Getting To Call Lilburn Home
Ten years ago, Aleen Karakashian and Wadie Hashweh decided to leave Jordan, their home country, and settle in the United States. The married couple only knew two people in Georgia, both of whom lived in Lilburn.
A decade later, they proudly call Lilburn home and love raising their toddlers - Lucene Noor, 6, and Joseph Amir, 3 - in the community. . “I love being part of this community. I feel connected with each new person, each new business owner, dog walker, etc., Aleen Karakashian said. “This community has kind, generous, loving people.”
Hashweh, her husband, is a realtor who’s passionate about the profession as well as music. He plays the drums. Karakashian turned her photography hobby into a business after their daughter was born. She captures images of mothers, families and children. “My desire is to see mothers of all ages step into the photo more often,” Karakashian said. “When our children look back at their memories, they need to see their mother in those images. We can’t go back in time, but we can, somehow, relive a memory. That’s where photography comes in.”

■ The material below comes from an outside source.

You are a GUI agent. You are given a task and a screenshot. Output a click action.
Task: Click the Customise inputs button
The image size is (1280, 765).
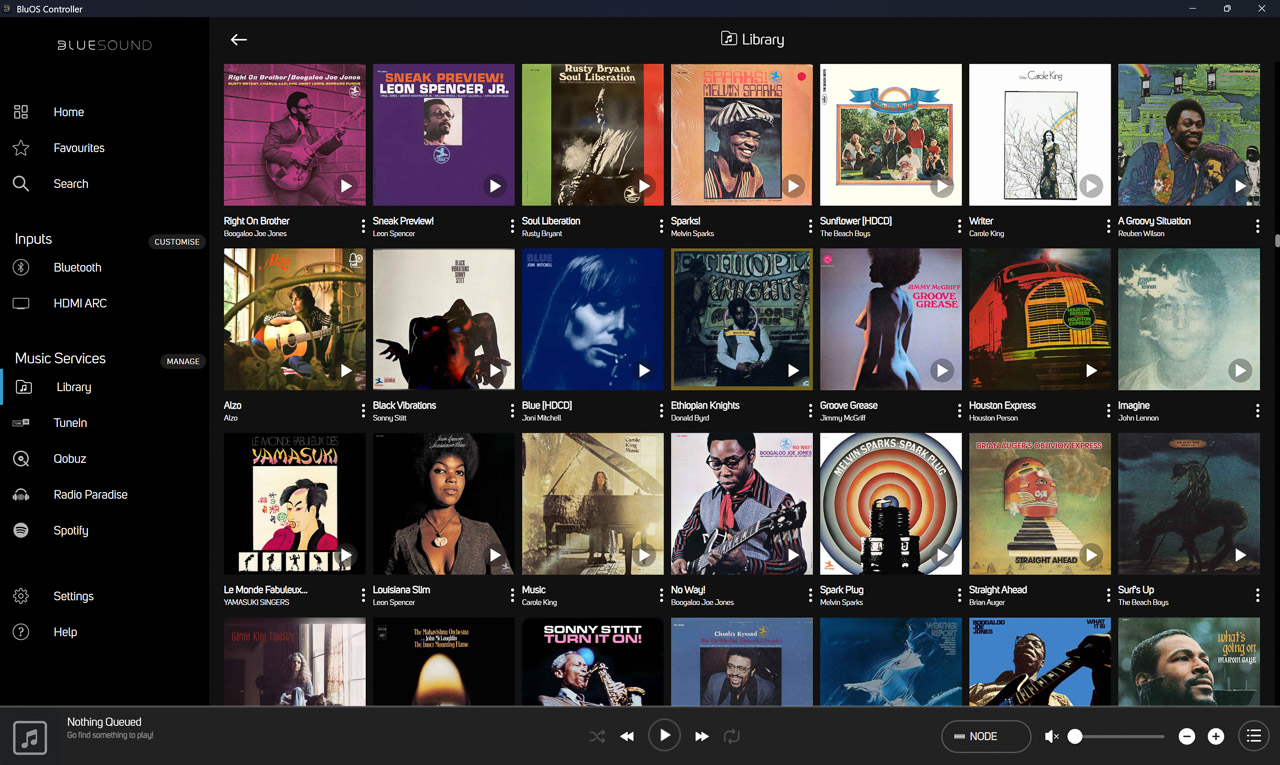point(177,242)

During the genocide, Karakashian’s grandparents fled Armenia and settled in Jordan. She was born and raised in Amman, Jordan, and speaks three languages. Where possible, she wants to help overcome language barriers in the community. And that’s why Karakashian is our April Citizen of the Month.
“We live in such a time where we can’t let language barriers be a big issue,” she said. “I can help in that area with the languages I speak – Western Armenian, Arabic and English. “I have often interpreted over the phone for an Arabic-speaking lady who needed help communicating with her physician,” she continued. I may not be an expert, but I want to help make others feel heard and included. Not all of us were born in Lilburn, but we get to call it home.”